***** Material shown *****
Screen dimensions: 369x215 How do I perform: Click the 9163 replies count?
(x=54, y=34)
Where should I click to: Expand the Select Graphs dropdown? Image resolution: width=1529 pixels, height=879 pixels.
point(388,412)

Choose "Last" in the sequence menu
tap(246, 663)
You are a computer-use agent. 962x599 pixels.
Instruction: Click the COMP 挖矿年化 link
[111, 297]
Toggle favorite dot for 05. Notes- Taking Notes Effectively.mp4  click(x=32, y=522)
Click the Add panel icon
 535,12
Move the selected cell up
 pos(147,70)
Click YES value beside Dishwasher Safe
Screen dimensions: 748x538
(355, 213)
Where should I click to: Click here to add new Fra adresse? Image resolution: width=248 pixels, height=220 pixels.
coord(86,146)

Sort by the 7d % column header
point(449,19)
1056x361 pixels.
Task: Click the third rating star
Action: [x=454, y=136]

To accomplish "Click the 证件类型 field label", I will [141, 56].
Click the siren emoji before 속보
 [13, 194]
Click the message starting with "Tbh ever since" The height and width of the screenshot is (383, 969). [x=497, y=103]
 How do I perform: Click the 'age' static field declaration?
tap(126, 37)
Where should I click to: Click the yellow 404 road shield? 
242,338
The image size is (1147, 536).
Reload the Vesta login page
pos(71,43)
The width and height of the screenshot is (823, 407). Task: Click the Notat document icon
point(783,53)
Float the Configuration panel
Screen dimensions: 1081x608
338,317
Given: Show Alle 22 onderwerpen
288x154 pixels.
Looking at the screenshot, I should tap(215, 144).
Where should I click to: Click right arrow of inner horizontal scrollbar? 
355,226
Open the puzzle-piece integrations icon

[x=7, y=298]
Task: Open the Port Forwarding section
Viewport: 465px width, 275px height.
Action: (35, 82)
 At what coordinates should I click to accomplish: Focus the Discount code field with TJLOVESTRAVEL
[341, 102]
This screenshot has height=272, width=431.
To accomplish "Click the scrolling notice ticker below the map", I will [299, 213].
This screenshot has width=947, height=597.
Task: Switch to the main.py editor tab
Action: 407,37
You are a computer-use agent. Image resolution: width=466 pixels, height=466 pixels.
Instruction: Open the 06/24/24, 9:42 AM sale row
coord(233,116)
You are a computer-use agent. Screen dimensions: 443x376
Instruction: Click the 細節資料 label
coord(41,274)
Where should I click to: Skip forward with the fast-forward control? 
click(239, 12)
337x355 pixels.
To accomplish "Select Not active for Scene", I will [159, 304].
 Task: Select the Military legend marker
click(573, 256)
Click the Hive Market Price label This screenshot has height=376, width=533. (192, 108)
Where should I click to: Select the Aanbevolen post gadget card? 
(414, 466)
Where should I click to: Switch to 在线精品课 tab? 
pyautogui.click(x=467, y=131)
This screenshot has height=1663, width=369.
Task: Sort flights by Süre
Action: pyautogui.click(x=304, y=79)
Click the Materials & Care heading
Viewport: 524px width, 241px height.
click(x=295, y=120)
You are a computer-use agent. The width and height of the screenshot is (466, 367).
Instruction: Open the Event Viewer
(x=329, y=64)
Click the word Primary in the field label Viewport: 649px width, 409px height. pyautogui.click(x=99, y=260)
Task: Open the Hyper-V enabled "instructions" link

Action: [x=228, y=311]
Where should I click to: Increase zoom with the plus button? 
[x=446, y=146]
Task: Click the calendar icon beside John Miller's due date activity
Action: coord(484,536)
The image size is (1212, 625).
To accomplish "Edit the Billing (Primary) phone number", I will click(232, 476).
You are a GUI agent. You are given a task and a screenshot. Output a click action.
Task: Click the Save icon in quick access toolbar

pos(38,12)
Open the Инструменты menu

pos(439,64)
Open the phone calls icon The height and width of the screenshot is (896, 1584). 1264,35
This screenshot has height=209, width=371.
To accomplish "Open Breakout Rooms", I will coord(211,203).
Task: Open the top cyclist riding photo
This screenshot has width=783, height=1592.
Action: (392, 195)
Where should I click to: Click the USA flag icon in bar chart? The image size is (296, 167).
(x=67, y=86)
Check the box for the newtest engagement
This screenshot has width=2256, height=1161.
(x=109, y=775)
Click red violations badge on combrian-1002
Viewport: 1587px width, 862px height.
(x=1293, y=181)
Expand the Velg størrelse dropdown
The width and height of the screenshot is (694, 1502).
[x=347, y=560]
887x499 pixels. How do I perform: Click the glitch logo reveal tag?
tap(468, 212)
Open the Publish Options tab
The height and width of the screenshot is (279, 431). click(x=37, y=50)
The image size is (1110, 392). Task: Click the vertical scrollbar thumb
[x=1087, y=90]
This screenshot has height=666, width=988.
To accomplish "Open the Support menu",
*****
• **What is needed**
Your task is to reproduce all the records above exactly as they appear.

• **Response box**
Screen dimensions: 369x215 How do I perform: Click the 9163 replies count?
(x=54, y=34)
Where should I click to: Expand the Select Graphs dropdown? Image resolution: width=1529 pixels, height=879 pixels.
point(388,412)

Choose "Last" in the sequence menu
tap(246, 663)
You are a computer-use agent. 962x599 pixels.
Instruction: Click the COMP 挖矿年化 link
[111, 297]
Toggle favorite dot for 05. Notes- Taking Notes Effectively.mp4  click(x=32, y=522)
Click the Add panel icon
 535,12
Move the selected cell up
 pos(147,70)
Click YES value beside Dishwasher Safe
Screen dimensions: 748x538
(355, 213)
Where should I click to: Click here to add new Fra adresse? Image resolution: width=248 pixels, height=220 pixels.
coord(86,146)

Sort by the 7d % column header
point(449,19)
1056x361 pixels.
Task: Click the third rating star
Action: [x=454, y=136]

To accomplish "Click the 证件类型 field label", I will [141, 56].
Click the siren emoji before 속보
 [13, 194]
Click the message starting with "Tbh ever since" The height and width of the screenshot is (383, 969). [x=497, y=103]
 How do I perform: Click the 'age' static field declaration?
tap(126, 37)
Where should I click to: Click the yellow 404 road shield? 
242,338
The image size is (1147, 536).
Reload the Vesta login page
pos(71,43)
The width and height of the screenshot is (823, 407). Task: Click the Notat document icon
point(783,53)
Float the Configuration panel
Screen dimensions: 1081x608
338,317
Given: Show Alle 22 onderwerpen
288x154 pixels.
Looking at the screenshot, I should tap(215, 144).
Where should I click to: Click right arrow of inner horizontal scrollbar? 
355,226
Open the puzzle-piece integrations icon

[x=7, y=298]
Task: Open the Port Forwarding section
Viewport: 465px width, 275px height.
Action: (35, 82)
 At what coordinates should I click to accomplish: Focus the Discount code field with TJLOVESTRAVEL
[341, 102]
This screenshot has height=272, width=431.
To accomplish "Click the scrolling notice ticker below the map", I will [299, 213].
This screenshot has width=947, height=597.
Task: Switch to the main.py editor tab
Action: 407,37
You are a computer-use agent. Image resolution: width=466 pixels, height=466 pixels.
Instruction: Open the 06/24/24, 9:42 AM sale row
coord(233,116)
You are a computer-use agent. Screen dimensions: 443x376
Instruction: Click the 細節資料 label
coord(41,274)
Where should I click to: Skip forward with the fast-forward control? 
click(239, 12)
337x355 pixels.
To accomplish "Select Not active for Scene", I will [159, 304].
 Task: Select the Military legend marker
click(573, 256)
Click the Hive Market Price label This screenshot has height=376, width=533. (192, 108)
Where should I click to: Select the Aanbevolen post gadget card? 
(414, 466)
Where should I click to: Switch to 在线精品课 tab? 
pyautogui.click(x=467, y=131)
This screenshot has height=1663, width=369.
Task: Sort flights by Süre
Action: pyautogui.click(x=304, y=79)
Click the Materials & Care heading
Viewport: 524px width, 241px height.
click(x=295, y=120)
You are a computer-use agent. The width and height of the screenshot is (466, 367).
Instruction: Open the Event Viewer
(x=329, y=64)
Click the word Primary in the field label Viewport: 649px width, 409px height. pyautogui.click(x=99, y=260)
Task: Open the Hyper-V enabled "instructions" link

Action: [x=228, y=311]
Where should I click to: Increase zoom with the plus button? 
[x=446, y=146]
Task: Click the calendar icon beside John Miller's due date activity
Action: coord(484,536)
The image size is (1212, 625).
To accomplish "Edit the Billing (Primary) phone number", I will click(232, 476).
You are a GUI agent. You are given a task and a screenshot. Output a click action.
Task: Click the Save icon in quick access toolbar

pos(38,12)
Open the Инструменты menu

pos(439,64)
Open the phone calls icon The height and width of the screenshot is (896, 1584). 1264,35
This screenshot has height=209, width=371.
To accomplish "Open Breakout Rooms", I will coord(211,203).
Task: Open the top cyclist riding photo
This screenshot has width=783, height=1592.
Action: (392, 195)
Where should I click to: Click the USA flag icon in bar chart? The image size is (296, 167).
(x=67, y=86)
Check the box for the newtest engagement
This screenshot has width=2256, height=1161.
(x=109, y=775)
Click red violations badge on combrian-1002
Viewport: 1587px width, 862px height.
(x=1293, y=181)
Expand the Velg størrelse dropdown
The width and height of the screenshot is (694, 1502).
[x=347, y=560]
887x499 pixels. How do I perform: Click the glitch logo reveal tag?
tap(468, 212)
Open the Publish Options tab
The height and width of the screenshot is (279, 431). click(x=37, y=50)
The image size is (1110, 392). Task: Click the vertical scrollbar thumb
[x=1087, y=90]
This screenshot has height=666, width=988.
To accomplish "Open the Support menu",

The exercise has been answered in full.